以6种临床常见突变型为研究对象,建立一种快速检测β-地中海贫血的新方法。

方法

收集重庆市大坪医院2015年1至12月正常野生型标本50份和6种临床常见突变型标本42份,PCR扩增外周血β-珠蛋白基因,扩增产物与独立设计的连接检测反应-制式连接探针(LDR-ULP)体系杂交后,荧光定量PCR检测突变类型,琼脂糖电泳验证检测结果,标本梯度稀释法分析LDR-ULP结合荧光定量PCR方法的灵敏度,Kappa检验分析与反向膜杂交法的检测一致性。

结果

LDR-ULP杂交反应与多重连接探针扩增技术(MLPA)相比可提高杂交效率2.53倍,经荧光定量PCR扩增后,6种临床常见突变型均出现了明显的扩增曲线,而正常野生型则在40个循环内均无明显扩增曲线。
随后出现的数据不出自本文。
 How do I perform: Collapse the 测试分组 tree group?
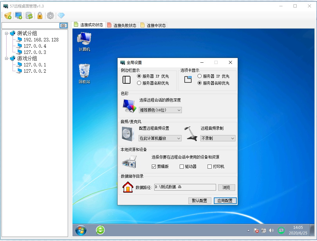point(7,33)
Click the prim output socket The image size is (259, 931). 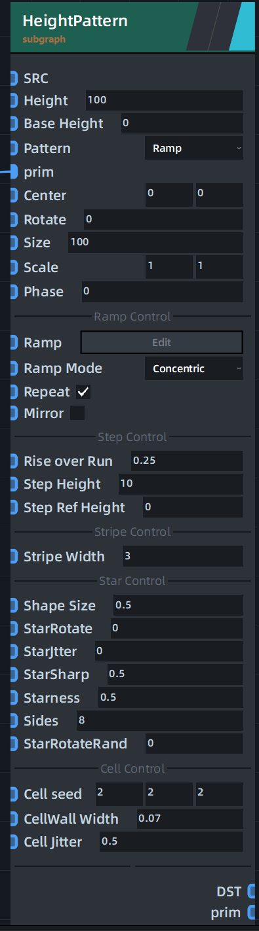pyautogui.click(x=251, y=912)
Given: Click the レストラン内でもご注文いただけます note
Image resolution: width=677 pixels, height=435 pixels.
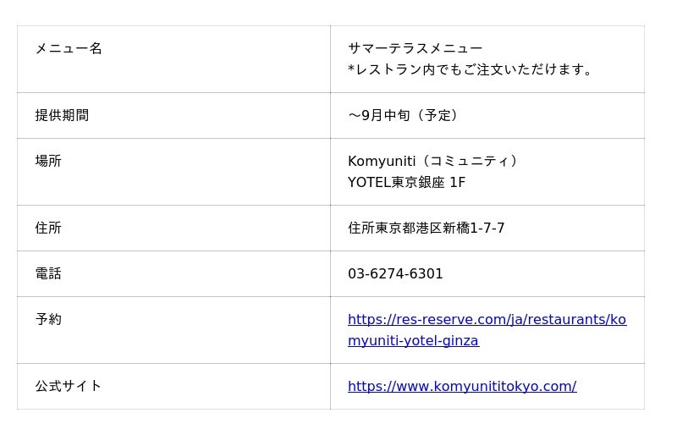Looking at the screenshot, I should tap(470, 69).
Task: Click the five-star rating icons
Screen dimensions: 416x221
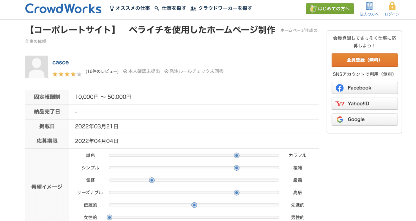Action: coord(67,74)
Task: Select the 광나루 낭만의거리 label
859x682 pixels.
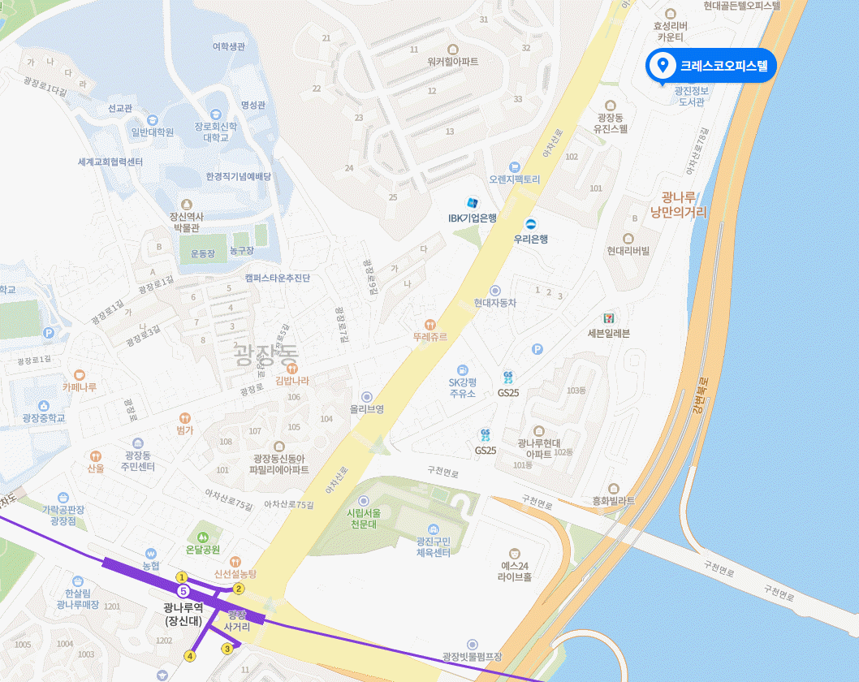Action: pos(678,205)
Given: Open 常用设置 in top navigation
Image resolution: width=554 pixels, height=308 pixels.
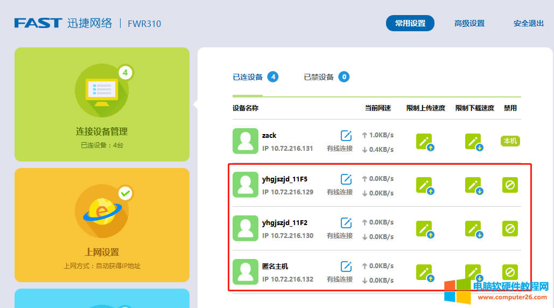Looking at the screenshot, I should coord(410,23).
本方法在DNA标本大于5 pg范围内均能得到明显的扩增曲线,对92份临床外周血标本DNA进行检测,本研究方法与反向膜杂交方法结果一致率为100%。

结论

本研究通过LDR-ULP技术的特异性,结合荧光定量PCR方法的灵敏性和实时快速的特点,建立了一种操作简便、价格低廉、检测快速的β-地中海贫血的检测新方法。(中华检验医学杂志,2016, 39:766-770)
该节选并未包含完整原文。